** Page text **
BRAVO BORZAGE                        Hollywood Golden Era titan Frank Borzage (Bore-zag-E) is known as the very first Oscar-awarded Best Director (for the tearful 1927 silent ‘Seventh Heaven’), for box-office hits (‘A Farewell to Arms,’ Dietrich’s ‘Desire,’ Joan Crawford’s ‘Mannequin’) and his stature as the sole major studio director to attack the rising tide of nationalism, fascism and Nazism with ‘Three Comrades’ and ‘The Mortal Storm.’

French actor Charles Boyer (L) and US actress Jean Arthur are pictured during the filming of the film “History is Made at Night” directed by Frank Borzage in 1937. (Photo by – / AFP) (Photo credit should read -/AFP via Getty Images)

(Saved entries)

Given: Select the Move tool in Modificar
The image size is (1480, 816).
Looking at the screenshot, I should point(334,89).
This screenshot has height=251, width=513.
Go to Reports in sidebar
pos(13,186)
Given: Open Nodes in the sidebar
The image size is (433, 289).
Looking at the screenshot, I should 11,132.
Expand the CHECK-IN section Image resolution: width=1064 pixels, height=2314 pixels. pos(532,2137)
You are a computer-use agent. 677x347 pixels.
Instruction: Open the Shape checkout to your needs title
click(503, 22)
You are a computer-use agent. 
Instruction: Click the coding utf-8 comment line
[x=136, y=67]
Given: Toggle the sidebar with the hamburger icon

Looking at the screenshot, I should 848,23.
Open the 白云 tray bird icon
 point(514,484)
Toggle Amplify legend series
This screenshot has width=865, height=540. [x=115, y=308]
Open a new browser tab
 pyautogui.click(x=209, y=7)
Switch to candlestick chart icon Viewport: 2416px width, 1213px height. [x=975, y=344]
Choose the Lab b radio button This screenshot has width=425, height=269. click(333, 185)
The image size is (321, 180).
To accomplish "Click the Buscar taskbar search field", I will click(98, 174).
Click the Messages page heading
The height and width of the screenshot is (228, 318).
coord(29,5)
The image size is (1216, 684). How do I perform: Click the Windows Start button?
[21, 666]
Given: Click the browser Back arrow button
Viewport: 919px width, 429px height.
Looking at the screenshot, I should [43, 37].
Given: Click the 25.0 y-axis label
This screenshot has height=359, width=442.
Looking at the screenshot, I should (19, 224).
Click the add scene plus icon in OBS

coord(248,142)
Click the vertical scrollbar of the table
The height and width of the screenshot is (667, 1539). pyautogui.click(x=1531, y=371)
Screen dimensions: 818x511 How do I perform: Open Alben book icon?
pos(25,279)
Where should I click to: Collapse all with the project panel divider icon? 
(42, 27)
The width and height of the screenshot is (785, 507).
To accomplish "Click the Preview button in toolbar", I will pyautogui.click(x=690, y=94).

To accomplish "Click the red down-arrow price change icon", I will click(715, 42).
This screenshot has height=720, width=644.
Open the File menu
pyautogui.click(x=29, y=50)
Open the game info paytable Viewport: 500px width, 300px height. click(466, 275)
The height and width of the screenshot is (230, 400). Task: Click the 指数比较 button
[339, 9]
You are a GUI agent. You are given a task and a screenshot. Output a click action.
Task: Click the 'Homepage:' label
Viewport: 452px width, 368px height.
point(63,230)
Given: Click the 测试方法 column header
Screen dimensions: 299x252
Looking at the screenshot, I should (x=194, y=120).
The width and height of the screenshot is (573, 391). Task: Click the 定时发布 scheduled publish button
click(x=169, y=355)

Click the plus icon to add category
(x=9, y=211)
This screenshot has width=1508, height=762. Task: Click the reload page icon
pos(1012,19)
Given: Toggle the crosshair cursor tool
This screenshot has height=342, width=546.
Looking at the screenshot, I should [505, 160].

** Questions to answer **
A – Please list every film title that appears in the Frank Borzage text.
B – Quote the stretch of the Frank Borzage text from "BRAVO BORZAGE                        Hollywood" through "via Getty Images)".

** Responses by item number **
A –
Seventh Heaven
A Farewell to Arms
Desire
Mannequin
Three Comrades
The Mortal Storm
History is Made at Night

B –
BRAVO BORZAGE                        Hollywood Golden Era titan Frank Borzage (Bore-zag-E) is known as the very first Oscar-awarded Best Director (for the tearful 1927 silent ‘Seventh Heaven’), for box-office hits (‘A Farewell to Arms,’ Dietrich’s ‘Desire,’ Joan Crawford’s ‘Mannequin’) and his stature as the sole major studio director to attack the rising tide of nationalism, fascism and Nazism with ‘Three Comrades’ and ‘The Mortal Storm.’

French actor Charles Boyer (L) and US actress Jean Arthur are pictured during the filming of the film “History is Made at Night” directed by Frank Borzage in 1937. (Photo by – / AFP) (Photo credit should read -/AFP via Getty Images)